INFORMATION GIVEN Block Start
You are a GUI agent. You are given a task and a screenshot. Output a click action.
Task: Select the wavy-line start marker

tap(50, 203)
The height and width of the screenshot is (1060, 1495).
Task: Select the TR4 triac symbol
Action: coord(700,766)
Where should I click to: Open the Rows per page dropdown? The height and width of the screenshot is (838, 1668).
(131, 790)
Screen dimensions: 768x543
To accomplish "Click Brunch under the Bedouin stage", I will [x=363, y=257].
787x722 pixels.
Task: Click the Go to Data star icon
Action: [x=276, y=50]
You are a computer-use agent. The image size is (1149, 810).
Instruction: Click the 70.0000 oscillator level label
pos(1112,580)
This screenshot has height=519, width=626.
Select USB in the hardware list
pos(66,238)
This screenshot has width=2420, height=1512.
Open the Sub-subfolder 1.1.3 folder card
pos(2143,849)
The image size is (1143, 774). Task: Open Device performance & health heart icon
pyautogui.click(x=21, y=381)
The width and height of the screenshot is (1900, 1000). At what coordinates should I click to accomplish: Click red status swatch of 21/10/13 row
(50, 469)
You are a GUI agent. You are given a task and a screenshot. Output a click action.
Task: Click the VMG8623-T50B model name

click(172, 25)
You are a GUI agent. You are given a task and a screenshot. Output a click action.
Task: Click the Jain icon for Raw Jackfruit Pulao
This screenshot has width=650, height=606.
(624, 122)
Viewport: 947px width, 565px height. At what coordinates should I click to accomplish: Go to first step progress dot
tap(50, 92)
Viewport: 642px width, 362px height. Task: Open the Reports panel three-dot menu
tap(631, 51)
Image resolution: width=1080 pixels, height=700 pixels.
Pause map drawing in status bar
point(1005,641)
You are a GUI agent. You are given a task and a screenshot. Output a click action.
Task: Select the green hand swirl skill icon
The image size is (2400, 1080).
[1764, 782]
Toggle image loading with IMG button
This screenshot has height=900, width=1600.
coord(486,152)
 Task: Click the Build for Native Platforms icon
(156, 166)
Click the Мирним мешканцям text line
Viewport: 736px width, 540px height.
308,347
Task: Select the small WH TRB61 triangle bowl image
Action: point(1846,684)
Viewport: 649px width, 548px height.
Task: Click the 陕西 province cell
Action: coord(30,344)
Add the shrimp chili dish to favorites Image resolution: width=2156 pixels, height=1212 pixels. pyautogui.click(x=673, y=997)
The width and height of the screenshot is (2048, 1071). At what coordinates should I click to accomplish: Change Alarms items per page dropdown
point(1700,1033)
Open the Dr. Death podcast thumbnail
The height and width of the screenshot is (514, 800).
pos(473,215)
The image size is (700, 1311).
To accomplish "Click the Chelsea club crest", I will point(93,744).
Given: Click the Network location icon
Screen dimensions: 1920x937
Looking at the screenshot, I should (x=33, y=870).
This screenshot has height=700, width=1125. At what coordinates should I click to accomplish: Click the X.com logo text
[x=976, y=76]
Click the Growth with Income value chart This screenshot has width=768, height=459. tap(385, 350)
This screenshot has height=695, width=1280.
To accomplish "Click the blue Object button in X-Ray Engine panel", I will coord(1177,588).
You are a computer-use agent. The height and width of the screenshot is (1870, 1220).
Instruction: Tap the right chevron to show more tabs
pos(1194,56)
INFORMATION GIVEN Block End
- TASK
Your answer should be an exact copy of the lines from the one with "Viewport: 642px width, 362px" through the end of the material, with no other lines.

- OUTPUT FOR THIS EXERCISE
Viewport: 642px width, 362px height. Task: Open the Reports panel three-dot menu
tap(631, 51)
Image resolution: width=1080 pixels, height=700 pixels.
Pause map drawing in status bar
point(1005,641)
You are a GUI agent. You are given a task and a screenshot. Output a click action.
Task: Select the green hand swirl skill icon
The image size is (2400, 1080).
[1764, 782]
Toggle image loading with IMG button
This screenshot has height=900, width=1600.
coord(486,152)
 Task: Click the Build for Native Platforms icon
(156, 166)
Click the Мирним мешканцям text line
Viewport: 736px width, 540px height.
308,347
Task: Select the small WH TRB61 triangle bowl image
Action: point(1846,684)
Viewport: 649px width, 548px height.
Task: Click the 陕西 province cell
Action: coord(30,344)
Add the shrimp chili dish to favorites Image resolution: width=2156 pixels, height=1212 pixels. pyautogui.click(x=673, y=997)
The width and height of the screenshot is (2048, 1071). At what coordinates should I click to accomplish: Change Alarms items per page dropdown
point(1700,1033)
Open the Dr. Death podcast thumbnail
The height and width of the screenshot is (514, 800).
pos(473,215)
The image size is (700, 1311).
To accomplish "Click the Chelsea club crest", I will point(93,744).
Given: Click the Network location icon
Screen dimensions: 1920x937
Looking at the screenshot, I should (x=33, y=870).
This screenshot has height=700, width=1125. At what coordinates should I click to accomplish: Click the X.com logo text
[x=976, y=76]
Click the Growth with Income value chart This screenshot has width=768, height=459. tap(385, 350)
This screenshot has height=695, width=1280.
To accomplish "Click the blue Object button in X-Ray Engine panel", I will coord(1177,588).
You are a computer-use agent. The height and width of the screenshot is (1870, 1220).
Instruction: Tap the right chevron to show more tabs
pos(1194,56)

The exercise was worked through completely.